__EXERCISE DIRECTIONS__. Can you carry on the interview with Frick curator Aimee Ng about Frick Madison, picking up right after its last sentence?

__PASSAGE GIVEN__.
_ _ _

March 28, 2024
Interview: Aimee Ng On the Frick Collection’s Return to Fifth Ave


Frick Madison is closing soon. Photo: Joseph Coscia Jr., courtesy The Frick

This month marks the last full one for Frick Madison, the can’t-miss experiment from the 88-year-old institution that brought fantastic works from Henry Clay Frick’s former home to the Marcel Breuer-designed building on Madison Avenue that for many years housed the Whitney Museum of American Art. If you haven’t been yet, you should head over ASAP, because the recontextualization does much for the already stellar works of the collection. Frick Madison closes March 3, after which the building will be turned over to its new owners, Sotheby’s, and the Frick will reopen in its historic home on Fifth. We caught up with Frick curator Aimee Ng to hear about what the institution learned from the experience.

Broadly speaking, what would you say the curatorial team at the Frick learned from the experience of Frick Madison?

That art can continue to surprise us. Moving the Frick’s collection to the Breuer building transformed the way we saw some of the works we know (or thought we knew) so well. And not just the curators: long-time Frick members, critics and journalists and even staff members discovered new things about works of art they thought they knew inside out, and discovered new things in the collection, objects they never noticed in the setting of the house. We’re excited to return to the Frick house with new perspectives on the art.

In 2021, you told Jason Farago at The New York Times that, “We really wanted that Marfa feeling.” Could you expand on that?

That “Marfa feeling” is the sense that the installation respects and responds to the site, that the place itself—including and especially its empty spaces—shapes the experience of the art. Because we were dealing with Marcel Breuer’s Brutalist building, we took inspiration from the Minimalist installations at the Chinati Foundation in Marfa, Texas. At Frick Madison, our teams celebrated the power of “less,” exploiting the force that a single or a few objects in space can exert on a viewer, which is so different from the layered, complex, plentiful domestic settings of the Frick house.

_ _ _

__GIVEN INFORMATION__.
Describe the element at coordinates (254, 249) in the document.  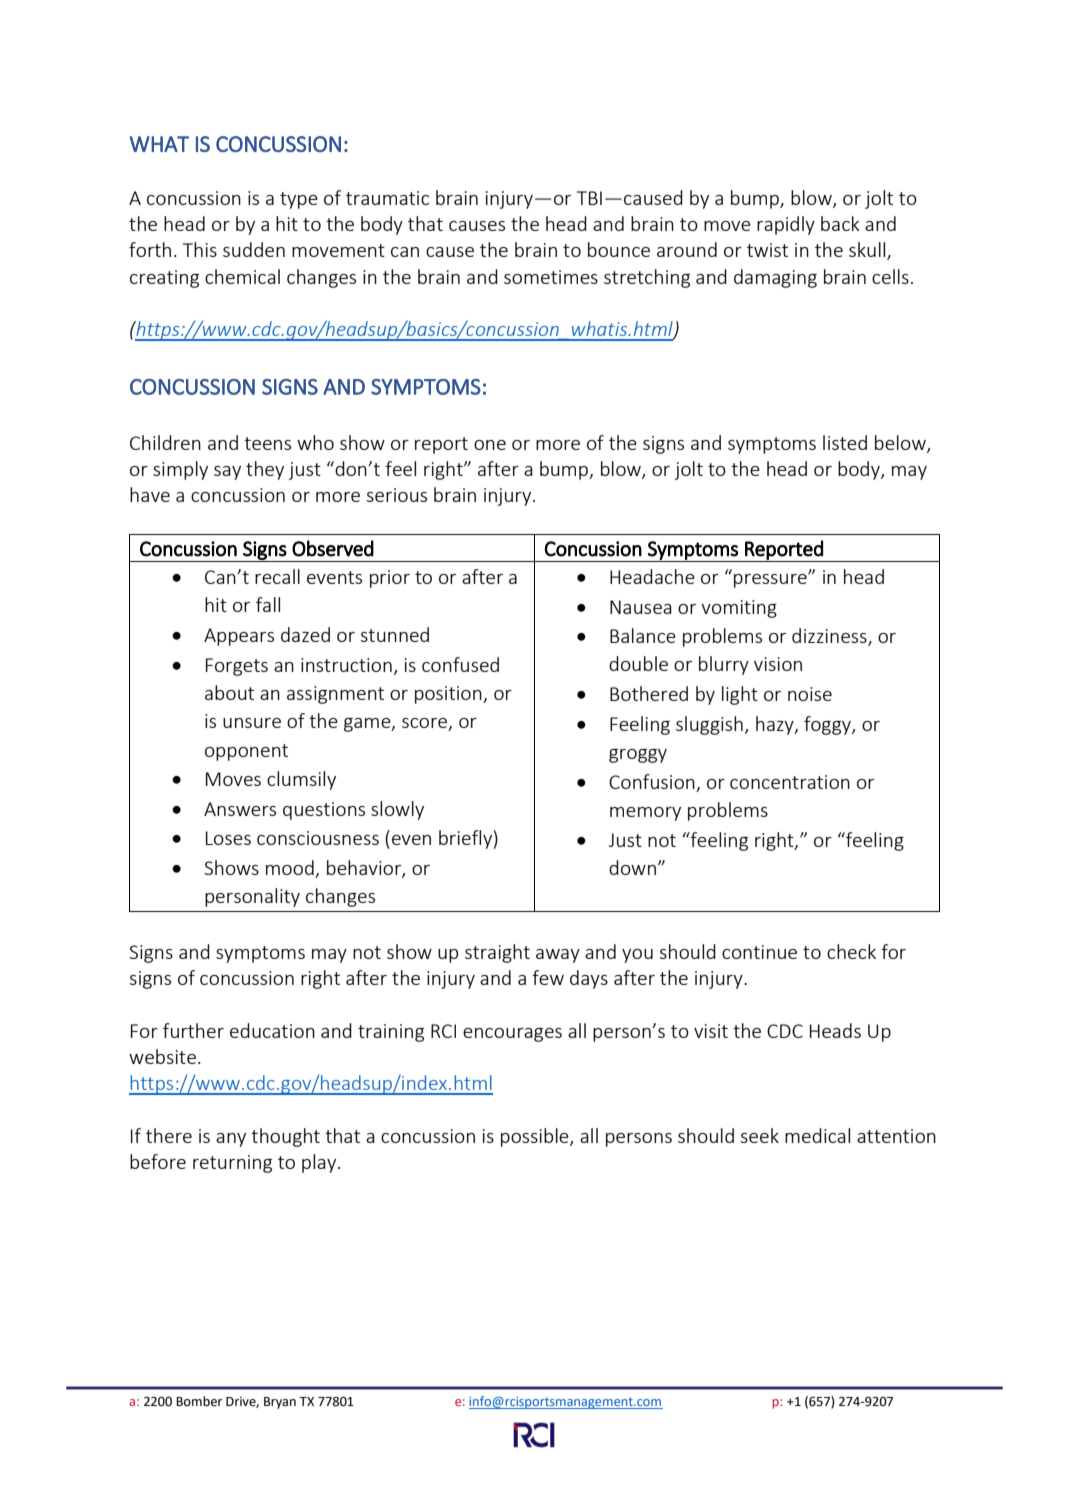
I see `sudden` at that location.
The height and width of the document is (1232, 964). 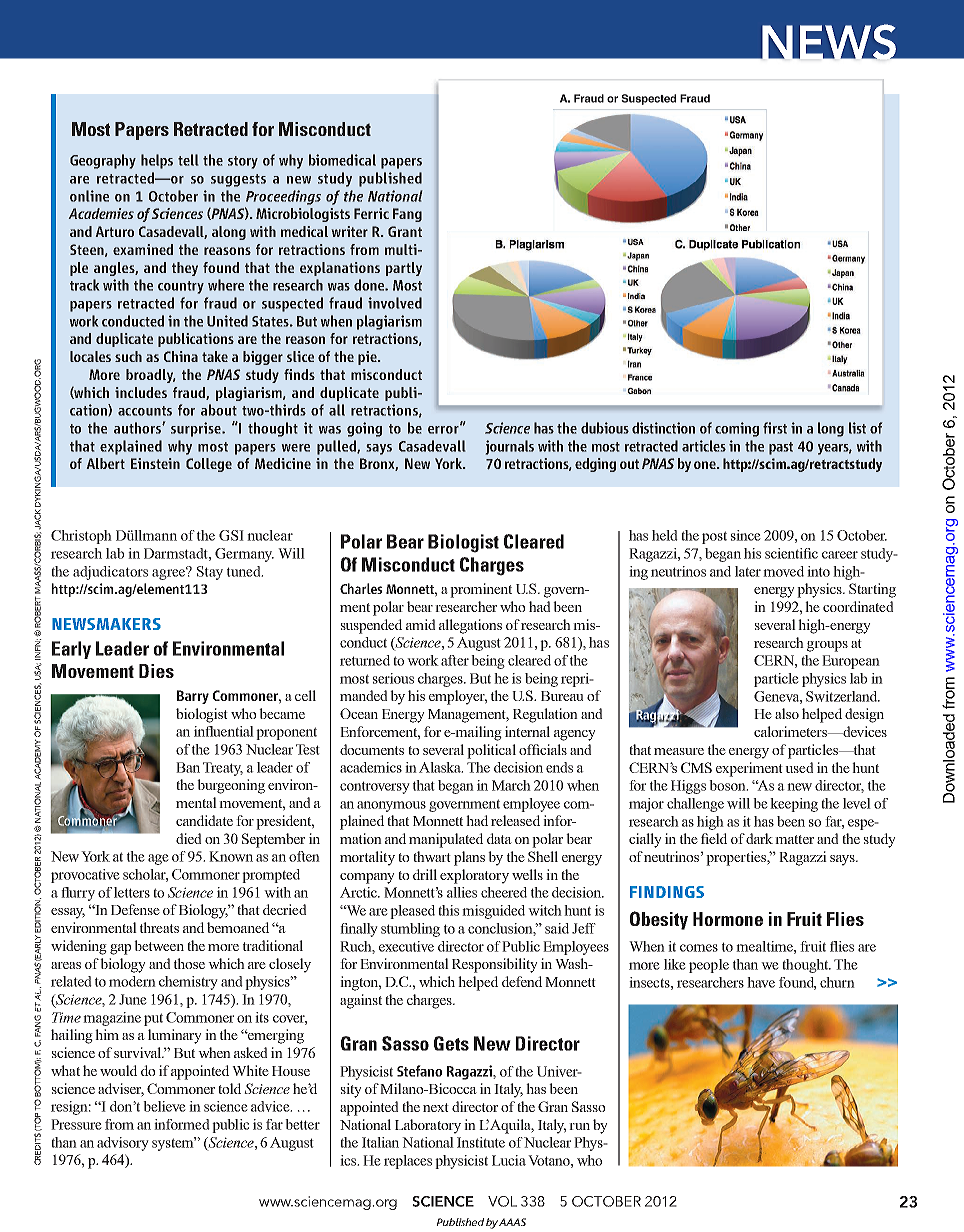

_ _ _

__RESPONSE__.
SEE ALSO: The Year in Museums – Controversy, Repatriation and More

Do you think this experiment opened up the museum to new audiences?

Certainly. To begin with, the Breuer building looks like a public museum from the outside and beckons people inside in ways that the Frick house simply does not, as it was built as a private residence. So, we have had many visitors come in off the street, curious about what is inside Frick Madison, who had no familiarity with the original Frick before. Our exhibitions and programs at Frick Madison also engaged audiences new to the Frick. An amazing moment was when the “Barkley L. Hendricks: Portraits at the Frick” exhibition was on at the same time as the exhibition “Bellini and Giorgione in the House of Taddeo Contarini.” One contemporary, one deeply historical, and yet both were profoundly connected to the Frick’s collection.

This iteration of the museum grouped art and objects by nationality. Were there some countries that worked better with Marcel Breuer’s architecture? I thought the Dutch did very well.

I found the Breuer building’s contrast with the frilliness of the 18th-century French paintings and sculptures—like Fragonard’s Progress of Love and Houdon’s Comtesse du Cayla—particularly delightful, in that the French works lent a sense of lightness and frivolity to the Brutalist architecture with its giant trapezoidal window, and vice versa—that the architecture lent a monumentality and solemnity to the otherwise whimsical French works.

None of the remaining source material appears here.